1.1 Knowledge failures during past public health emergencies

The COVID-19 global pandemic has further exposed a volatile, uncertain, complex, and ambiguous world (1). The pandemic heightened the importance of accessing, processing, and disseminating available critical knowledge to guide emergency response actions to events in dynamic and uncertain times. At the center of the COVID-19 pandemic crisis has been the crisis of knowledge failure which countries have been maneuvering to remedy (2). Knowledge failures are not unique to the COVID-19 pandemic; they have also been evident during responses to past public health emergencies including previous coronavirus epidemics [i.e., the 2003 coronavirus causing severe acute respiratory syndrome, SARS-CoV, the 2012 Middle East respiratory syndrome coronavirus (MERS-CoV)] (3) and the 2018 Ebola virus disease (EVD) outbreak in the Democratic Republic of Congo (DRC) (4).

1.2 Learning from past public health emergencies

Nonetheless, knowledge from past emergencies and epidemics facilitated a rapid response to the COVID-19 pandemic, especially in its early phases, in some countries.
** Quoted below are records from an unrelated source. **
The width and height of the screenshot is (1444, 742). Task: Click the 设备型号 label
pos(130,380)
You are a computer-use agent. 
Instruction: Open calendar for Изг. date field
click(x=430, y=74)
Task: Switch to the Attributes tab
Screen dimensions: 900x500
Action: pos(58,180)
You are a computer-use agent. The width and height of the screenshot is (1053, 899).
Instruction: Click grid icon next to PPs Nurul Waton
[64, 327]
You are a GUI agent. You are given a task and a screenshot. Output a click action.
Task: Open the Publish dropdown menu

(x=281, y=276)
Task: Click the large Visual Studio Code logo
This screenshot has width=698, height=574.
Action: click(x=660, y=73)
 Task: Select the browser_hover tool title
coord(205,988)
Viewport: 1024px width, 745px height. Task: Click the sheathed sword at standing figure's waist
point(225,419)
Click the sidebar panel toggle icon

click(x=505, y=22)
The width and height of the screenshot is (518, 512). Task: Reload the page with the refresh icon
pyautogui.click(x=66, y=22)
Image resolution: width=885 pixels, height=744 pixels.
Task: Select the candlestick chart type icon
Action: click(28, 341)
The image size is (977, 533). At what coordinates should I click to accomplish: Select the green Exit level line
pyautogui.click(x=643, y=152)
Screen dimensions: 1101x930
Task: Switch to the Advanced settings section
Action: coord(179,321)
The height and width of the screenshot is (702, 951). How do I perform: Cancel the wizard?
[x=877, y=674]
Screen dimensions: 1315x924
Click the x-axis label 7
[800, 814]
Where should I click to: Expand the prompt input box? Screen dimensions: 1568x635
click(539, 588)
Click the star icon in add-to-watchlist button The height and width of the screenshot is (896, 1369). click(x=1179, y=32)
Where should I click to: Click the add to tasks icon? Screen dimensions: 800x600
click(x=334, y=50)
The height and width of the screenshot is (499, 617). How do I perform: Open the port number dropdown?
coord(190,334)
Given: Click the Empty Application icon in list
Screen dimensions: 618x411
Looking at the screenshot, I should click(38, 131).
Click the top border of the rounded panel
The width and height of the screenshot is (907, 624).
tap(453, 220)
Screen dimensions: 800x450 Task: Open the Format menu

Countries adjusted their policies based on past crises, such as the EVD outbreak in West Africa, the cholera outbreak in Haiti, the MERS and SARS outbreaks, and the H1N1 pandemic (5). Countries used any available knowledge to adapt their responses to programmatic and operational considerations brought about by the COVID-19 pandemic. For example, the pandemic influenza preparedness and response plan, developed and implemented before the COVID-19 crisis, was decisive in early country-level responses (6).

Similarly, following a previous Ebola virus disease (EVD) epidemic in Guinea, the country relied on lessons learned and capacities developed during the previous outbreak in a subsequent EVD epidemic (7). In this article, we describe current learning practices from health emergencies, their shortfalls and propose a knowledge management system (KMS) to facilitate effective knowledge management (KM) and KM continuity for public health emergencies management.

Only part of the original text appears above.